(Collected data)

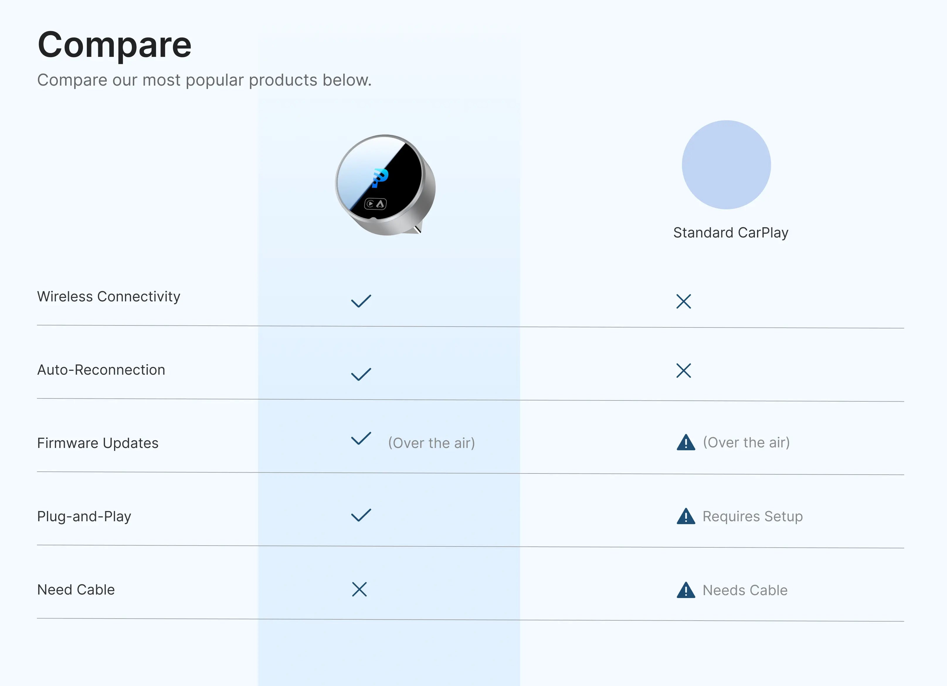947x686 pixels.
Task: Click the Need Cable row label
Action: pyautogui.click(x=76, y=590)
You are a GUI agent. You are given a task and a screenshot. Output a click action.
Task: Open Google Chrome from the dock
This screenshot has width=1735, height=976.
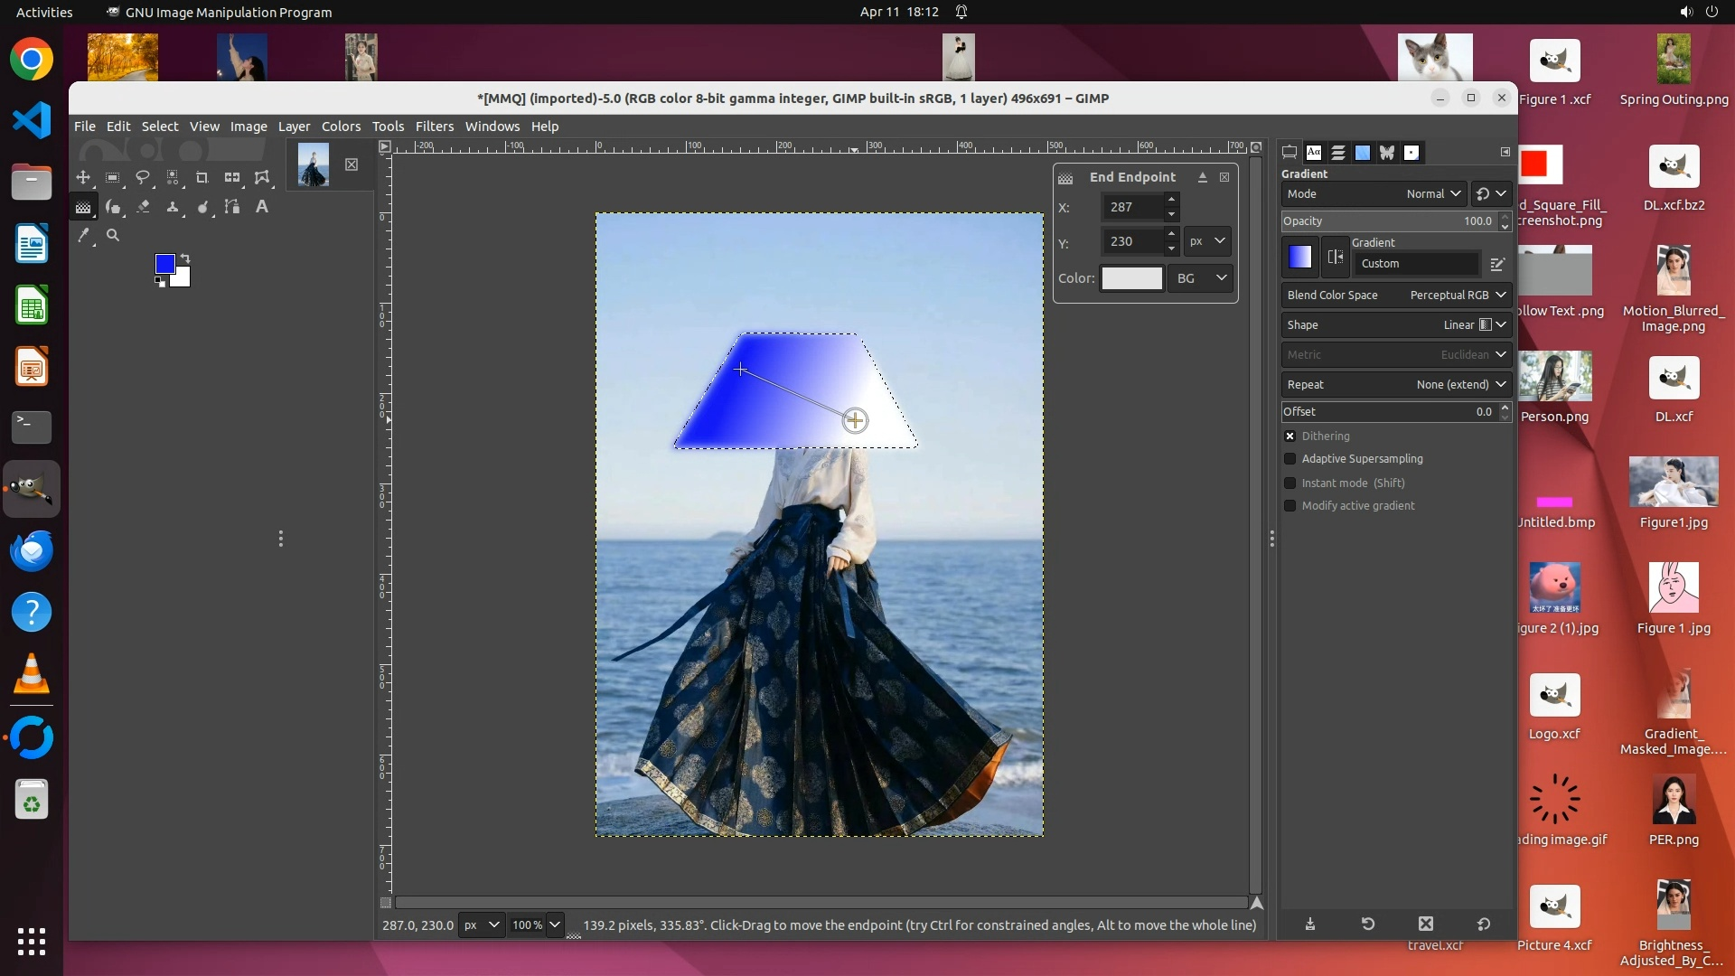click(x=32, y=60)
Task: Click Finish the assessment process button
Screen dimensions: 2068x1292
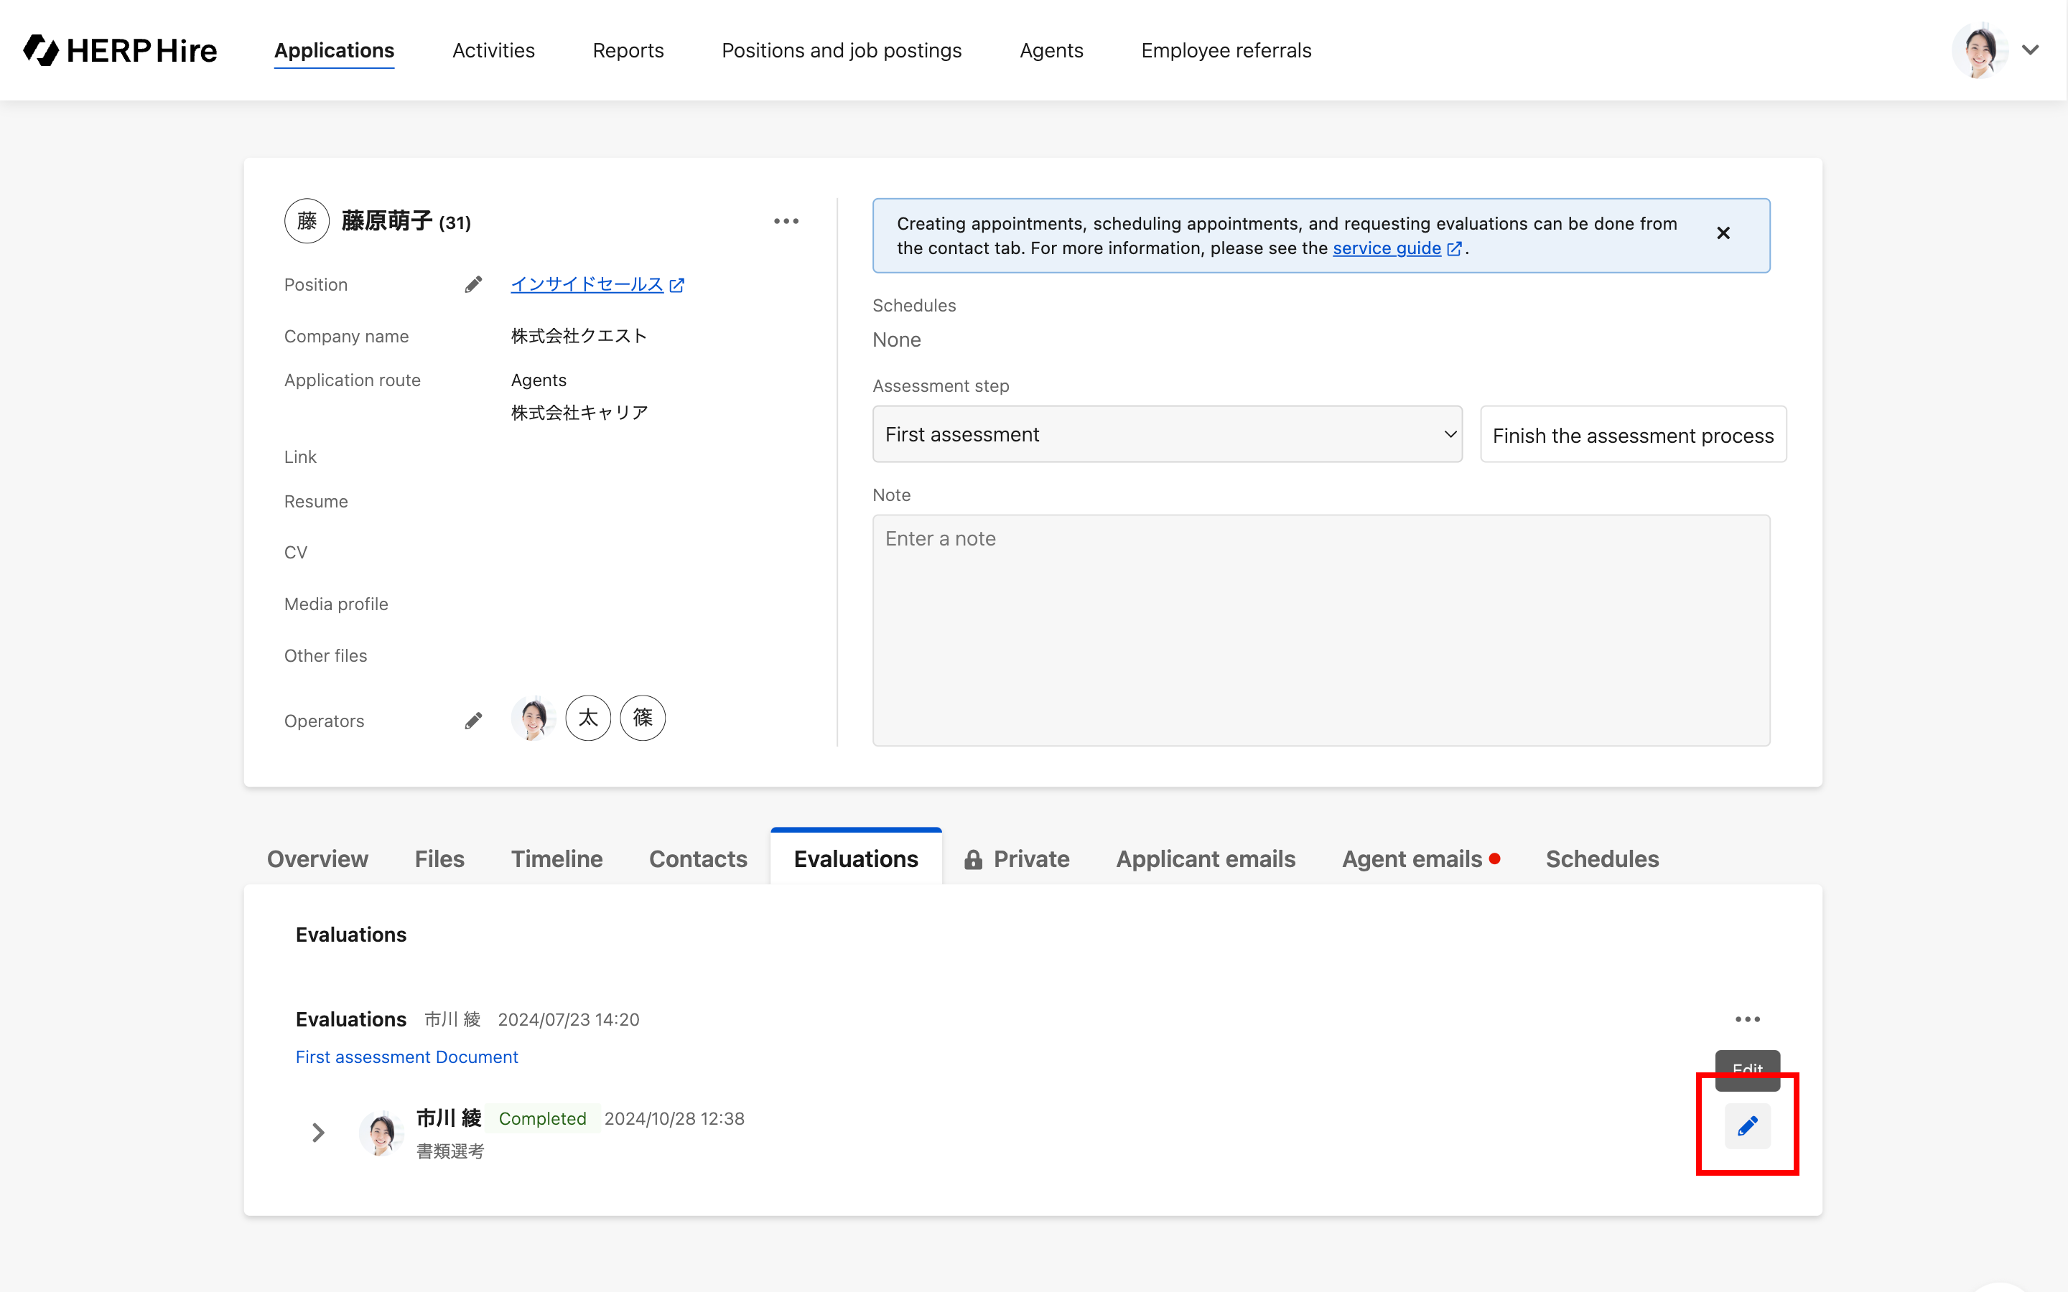Action: [x=1632, y=435]
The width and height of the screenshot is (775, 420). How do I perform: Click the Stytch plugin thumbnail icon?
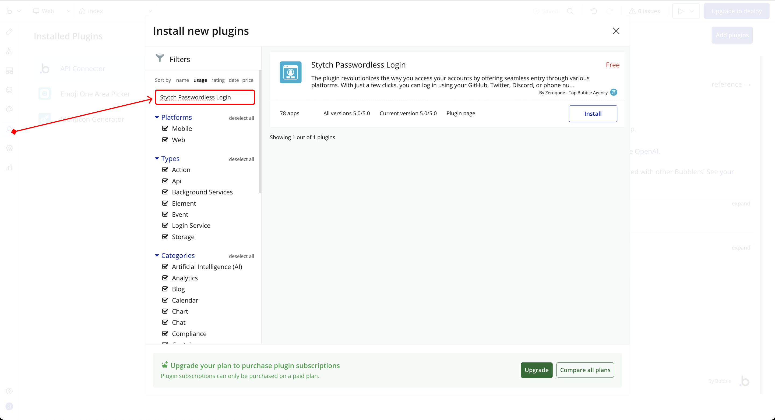(290, 72)
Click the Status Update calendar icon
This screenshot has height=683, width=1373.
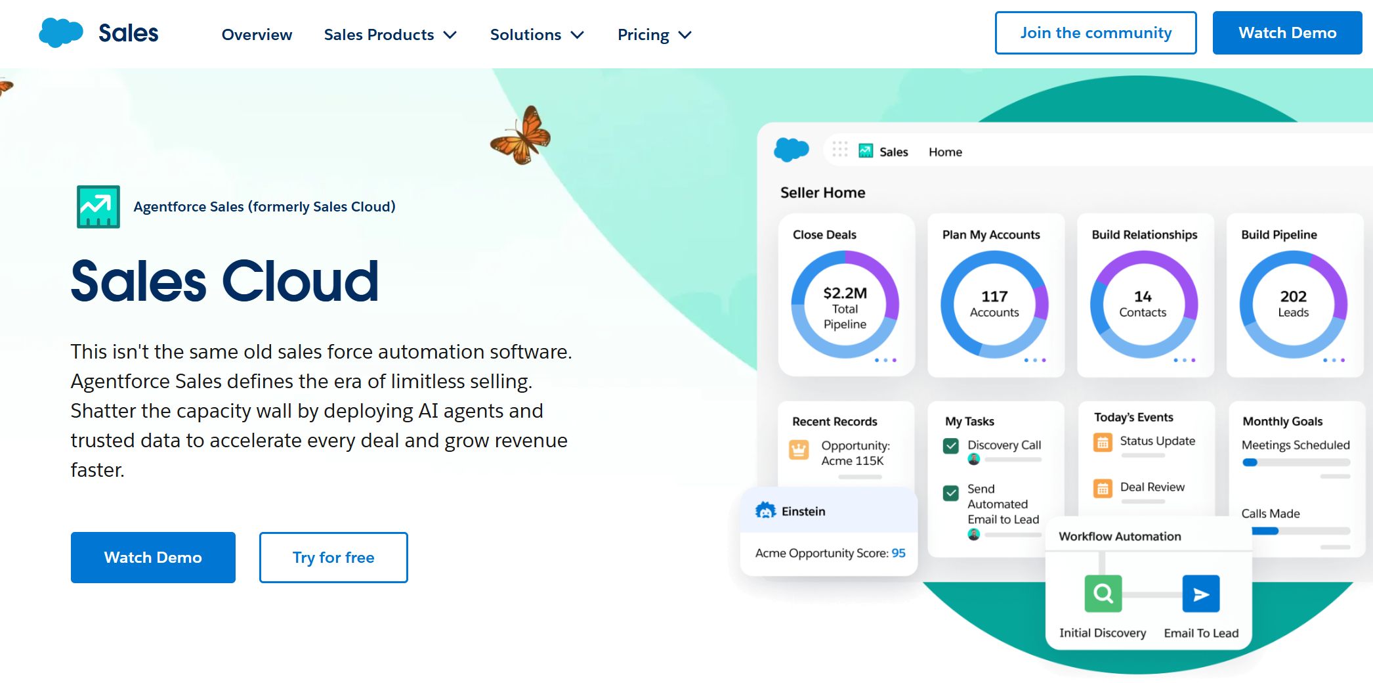coord(1102,441)
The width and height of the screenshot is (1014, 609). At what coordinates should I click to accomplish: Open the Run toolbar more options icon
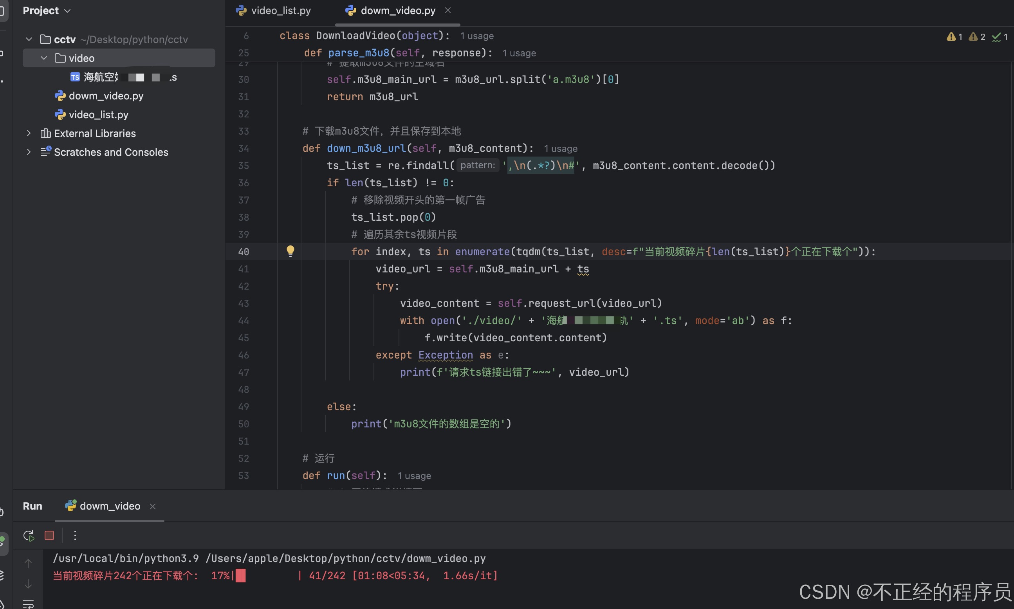(75, 536)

- Your goal
Leaving the pictures out, set down exactly the lines from the one with "You are a GUI" through the end of the records.

- Output of the exercise
You are a GUI agent. You are given a task and a screenshot. Output a click action.
Task: Open Google Chrome from the dock
This screenshot has width=1735, height=976.
click(x=32, y=60)
Task: Click Finish the assessment process button
Screen dimensions: 2068x1292
Action: [x=1632, y=435]
The width and height of the screenshot is (775, 420). How do I perform: Click the Stytch plugin thumbnail icon?
(290, 72)
Click the Status Update calendar icon
This screenshot has height=683, width=1373.
coord(1102,441)
The width and height of the screenshot is (1014, 609). At what coordinates should I click to accomplish: Open the Run toolbar more options icon
(75, 536)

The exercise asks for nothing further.